La Femme du ferrailleur, de Danis Tanovic

 

La Femme du ferrailleur, de Danis TanovicAttention, histoire vraie… Bosnie, de nos jours. Nazif, Senada et leurs deux petites filles forment une famille heureuse, avec son lot de chamailleries et de gestes tendres. Certes, ils vivent de ce que Nazif parvient à vendre de ferraille par jour, mais au moins, ils ont de quoi manger et la télé dans le salon. Mais Senada se plaint subitement de douleurs au ventre. Et à l’hôpital, la famille apprend l’indicible : le bébé que porte Senada est mort et elle risque une septicémie si elle n’est pas opérée de toute urgence. Problème de taille : la famille n’est pas assurée et ne peut payer l’opération.
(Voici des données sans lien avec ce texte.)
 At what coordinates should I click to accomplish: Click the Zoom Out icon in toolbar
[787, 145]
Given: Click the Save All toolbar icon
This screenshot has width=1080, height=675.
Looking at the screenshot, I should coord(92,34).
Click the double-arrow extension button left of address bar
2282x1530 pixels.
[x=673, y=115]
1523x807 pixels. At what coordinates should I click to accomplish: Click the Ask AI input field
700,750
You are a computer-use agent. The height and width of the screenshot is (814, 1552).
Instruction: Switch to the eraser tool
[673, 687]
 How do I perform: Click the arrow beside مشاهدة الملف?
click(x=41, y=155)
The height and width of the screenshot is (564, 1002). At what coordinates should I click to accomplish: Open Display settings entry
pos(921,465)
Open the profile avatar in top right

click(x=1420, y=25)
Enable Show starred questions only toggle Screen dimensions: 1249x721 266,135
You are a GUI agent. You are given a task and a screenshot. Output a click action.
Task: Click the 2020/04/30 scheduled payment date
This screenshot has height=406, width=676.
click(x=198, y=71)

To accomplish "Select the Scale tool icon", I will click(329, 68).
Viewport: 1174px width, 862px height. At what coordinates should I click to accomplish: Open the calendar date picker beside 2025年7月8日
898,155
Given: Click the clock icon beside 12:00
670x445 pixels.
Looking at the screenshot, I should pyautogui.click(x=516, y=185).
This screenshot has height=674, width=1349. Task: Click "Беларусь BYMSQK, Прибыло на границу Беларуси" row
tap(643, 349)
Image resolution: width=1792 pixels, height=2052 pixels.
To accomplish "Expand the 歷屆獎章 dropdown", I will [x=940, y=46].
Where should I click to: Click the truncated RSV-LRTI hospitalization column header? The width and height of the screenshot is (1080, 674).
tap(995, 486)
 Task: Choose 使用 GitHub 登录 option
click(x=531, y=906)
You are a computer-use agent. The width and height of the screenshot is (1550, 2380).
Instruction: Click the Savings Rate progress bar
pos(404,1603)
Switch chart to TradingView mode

Ils se retrouvent expédiés manu militari de l’hôpital qui refuse de les prendre en charge. Le combat de Nazif pour trouver l’argent nécessaire et les subterfuges dont il use pour aider sa femme sont pour le moins touchants. D’autant plus que le réalisateur, Danis Tanovic, déjà remarqué pour No Man’s Land, a décidé d’adapter ce fait divers avec les protagonistes initiaux. Et Nazif et Senada de revivre leur histoire, un peu comme l’avaient fait Valérie Donzelli et Jérémie Elkaïm avec La guerre est déclarée. Mais ici, point de fioritures, de jolis cadres, de musique pop pour faire passer la pilule. Tout est filmé comme un documentaire. C’est Envoyé spécial sans voix off. Tout est brut de décoffrage, quitte à se priver de quelques ellipses qui auraient pu donner un autre rythme. Que Nazif soit ferrailleur est une chose. Le voir désosser intégralement une voiture en est une autre. Et si l’on sent tout l’amour que Nazif porte à sa femme, le film aurait mérité de mettre un peu de côté le documentaire pour laisser filtrer la fiction, avec davantage d’émotions et d’empathie pour ces personnages. Là est sans doute la limite de l’idée (légitime) de refaire jouer à ce couple ce qu’il a traversé. Des acteurs confirmés auraient sans doute permis d’établir une distance avec la réalité et nous aurions pu assister à du cinéma qui emporte, comme sait le faire si bien Danis Tanovic. Ce qui n’a nullement dérangé le jury de la Berlinale 2013 qui a attribué le prix d’interprétation masculine à Nazif. Ou quand la réalité rejoint totalement la fiction.

 
La Femme du ferrailleur de Danis Tanovic, avec Senada Alimanovic, Nazif Mujic, Sandra Mujic et Semsa Mujic. Bosnie-Herzégovine, Slovénie, France, 2013. Grand prix du jury au Festival de Berlin 2013.